# [Available records]
▶
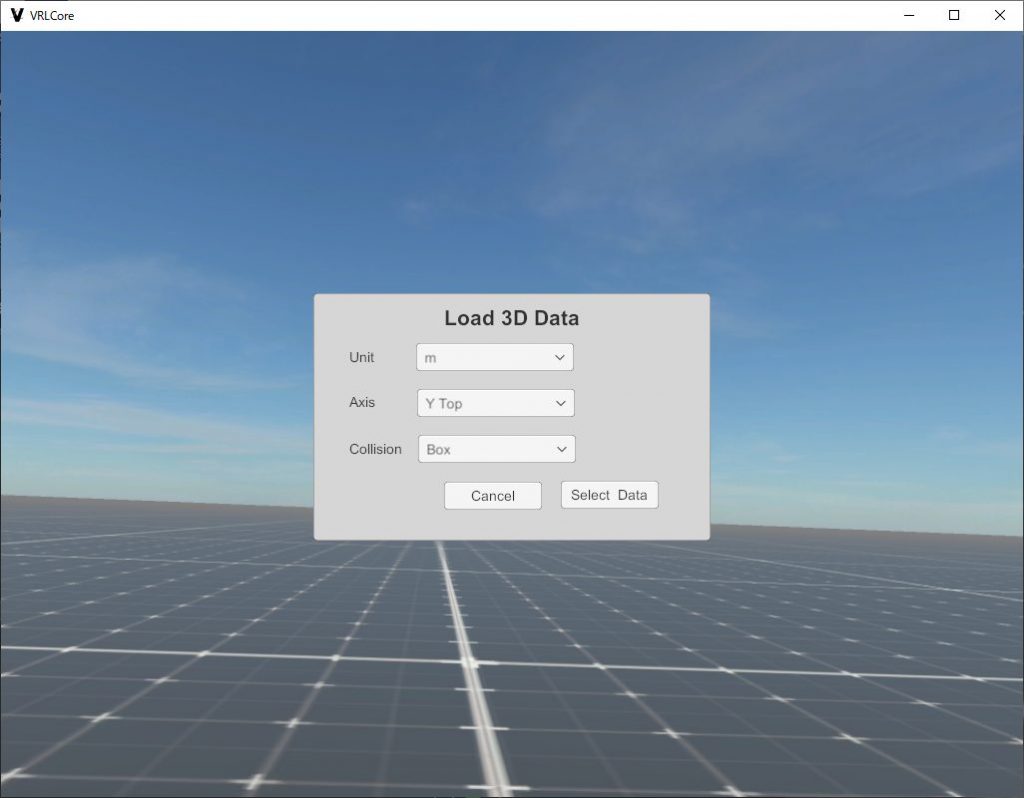
Task: Click the VRLCore logo icon in title bar
Action: (x=16, y=15)
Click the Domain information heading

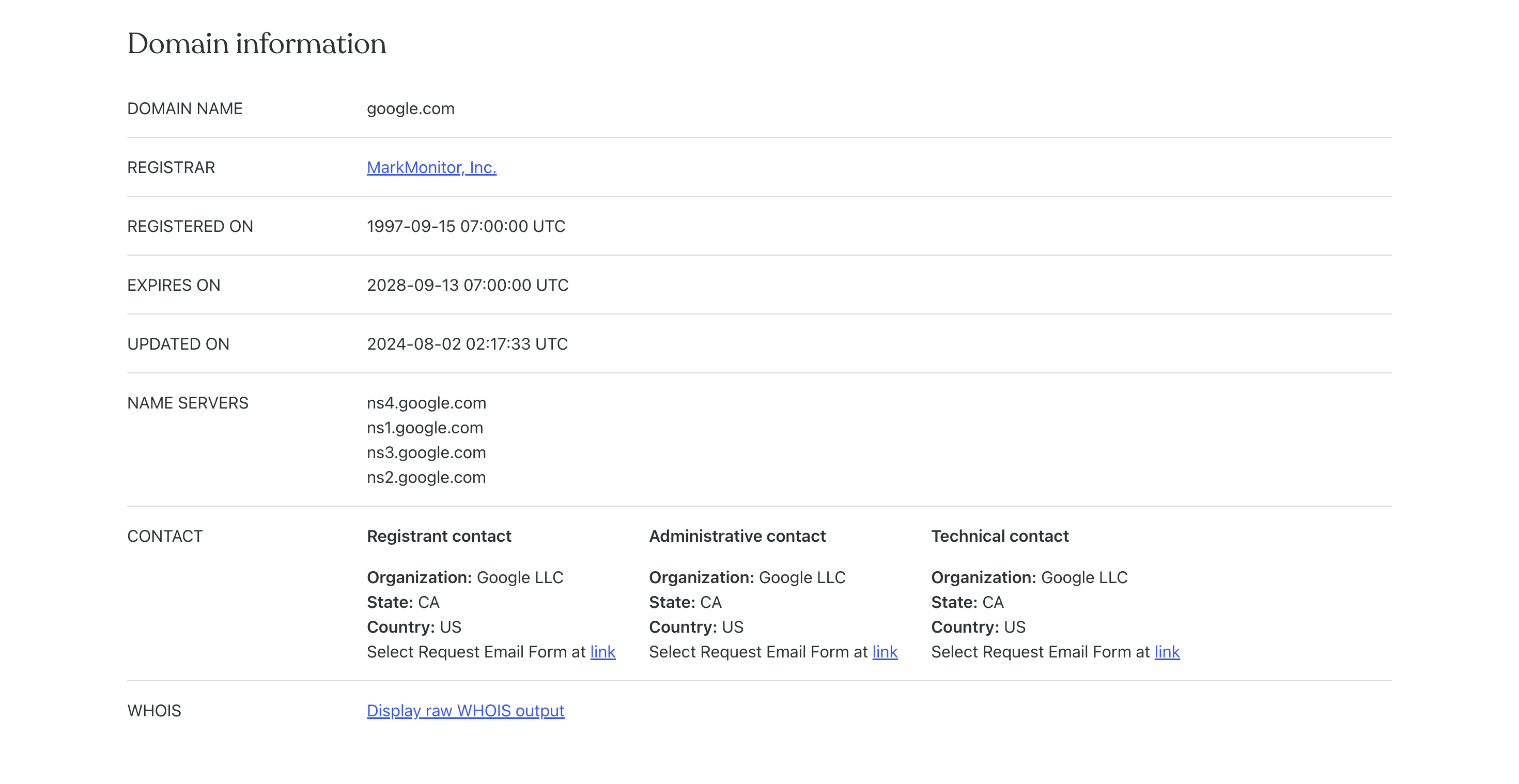pyautogui.click(x=256, y=43)
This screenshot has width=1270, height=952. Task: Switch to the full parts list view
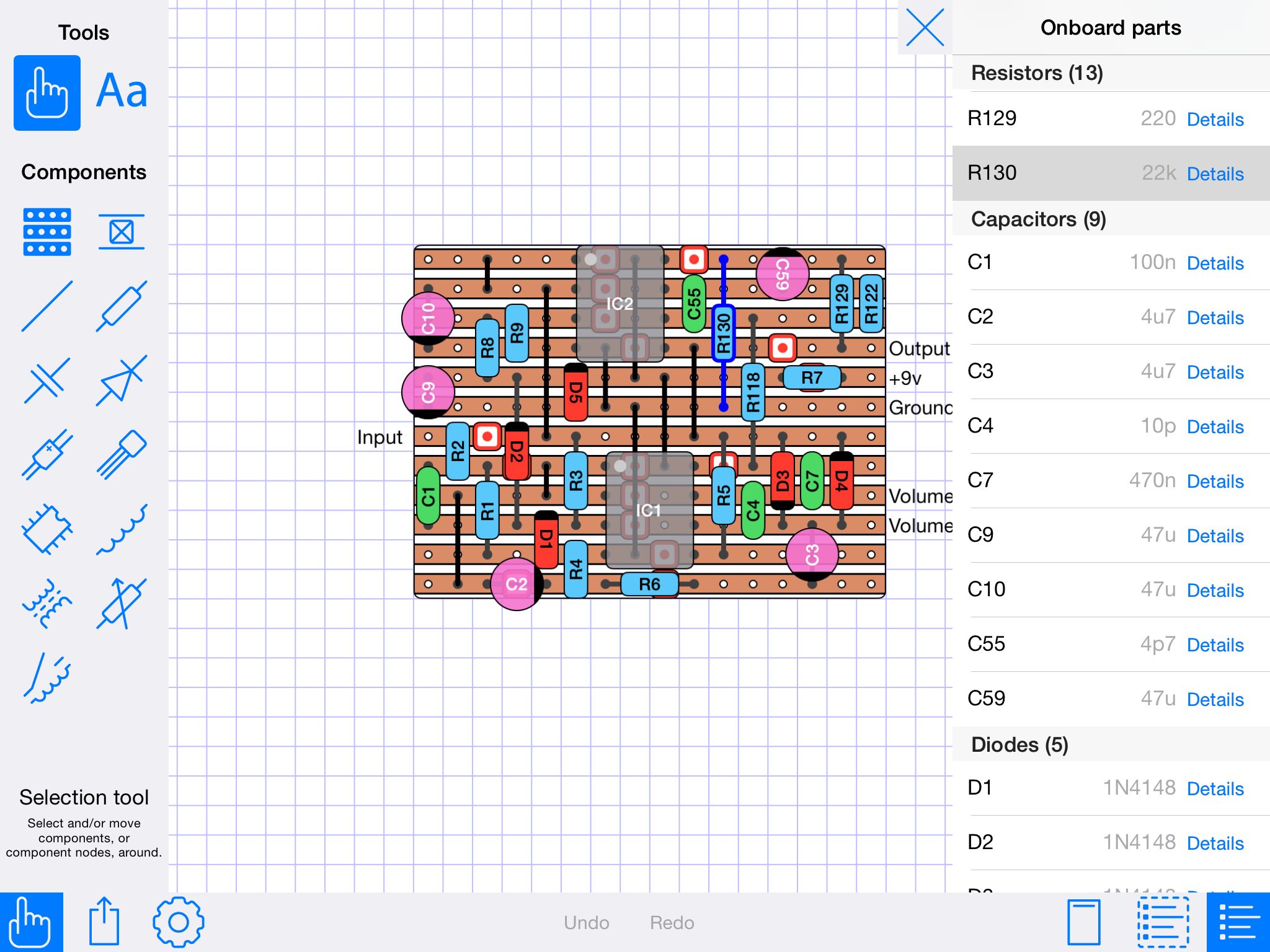point(1238,922)
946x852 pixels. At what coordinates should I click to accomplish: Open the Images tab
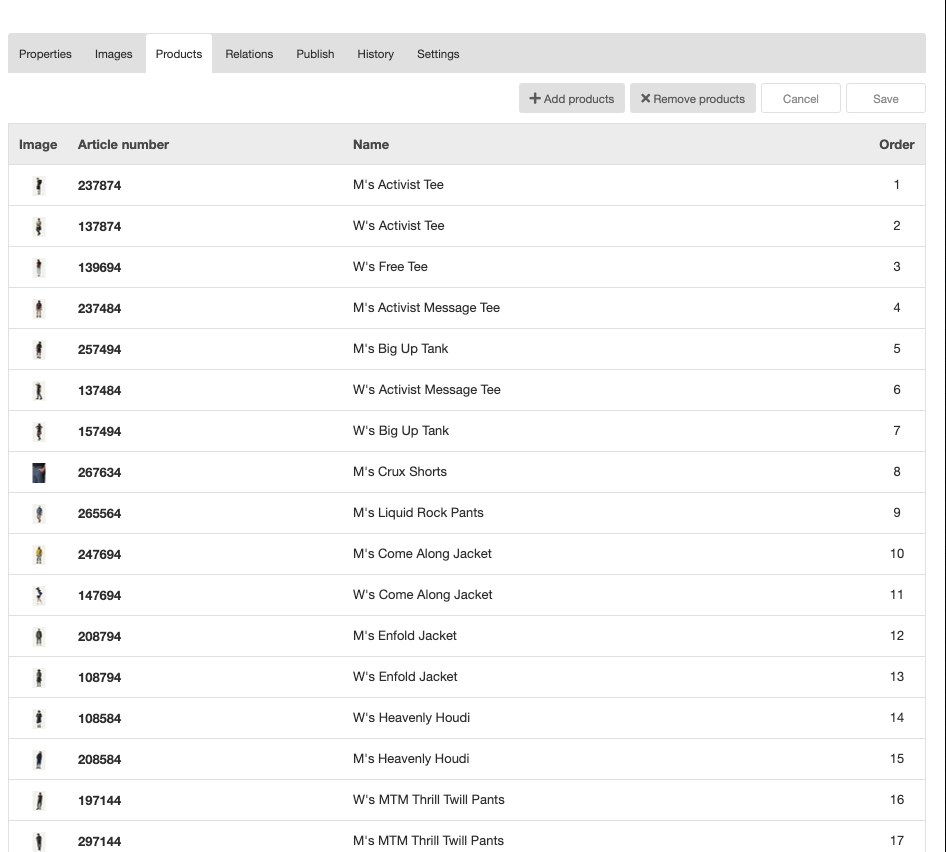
◀
# [Exercise details]
Copy out all of the material above word for word, with each line as it appears, and leave out the pictures.

# [Reply to the task]
Task: Click the VRLCore logo icon in title bar
Action: (x=16, y=15)
Click the Domain information heading

pyautogui.click(x=256, y=43)
This screenshot has width=1270, height=952. Task: Switch to the full parts list view
point(1238,922)
946x852 pixels. At what coordinates should I click to accomplish: Open the Images tab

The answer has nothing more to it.